• _WORK INSTRUCTION_: Exercise in exact copying. Transcribe every entry that follows, word for word.

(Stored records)
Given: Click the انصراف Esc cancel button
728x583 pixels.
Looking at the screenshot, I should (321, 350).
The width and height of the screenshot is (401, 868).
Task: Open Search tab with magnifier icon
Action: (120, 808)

• _ANSWER TO THIS EXERCISE_:
Given: Click the انصراف Esc cancel button
728x583 pixels.
Looking at the screenshot, I should (321, 350).
The width and height of the screenshot is (401, 868).
Task: Open Search tab with magnifier icon
Action: (120, 808)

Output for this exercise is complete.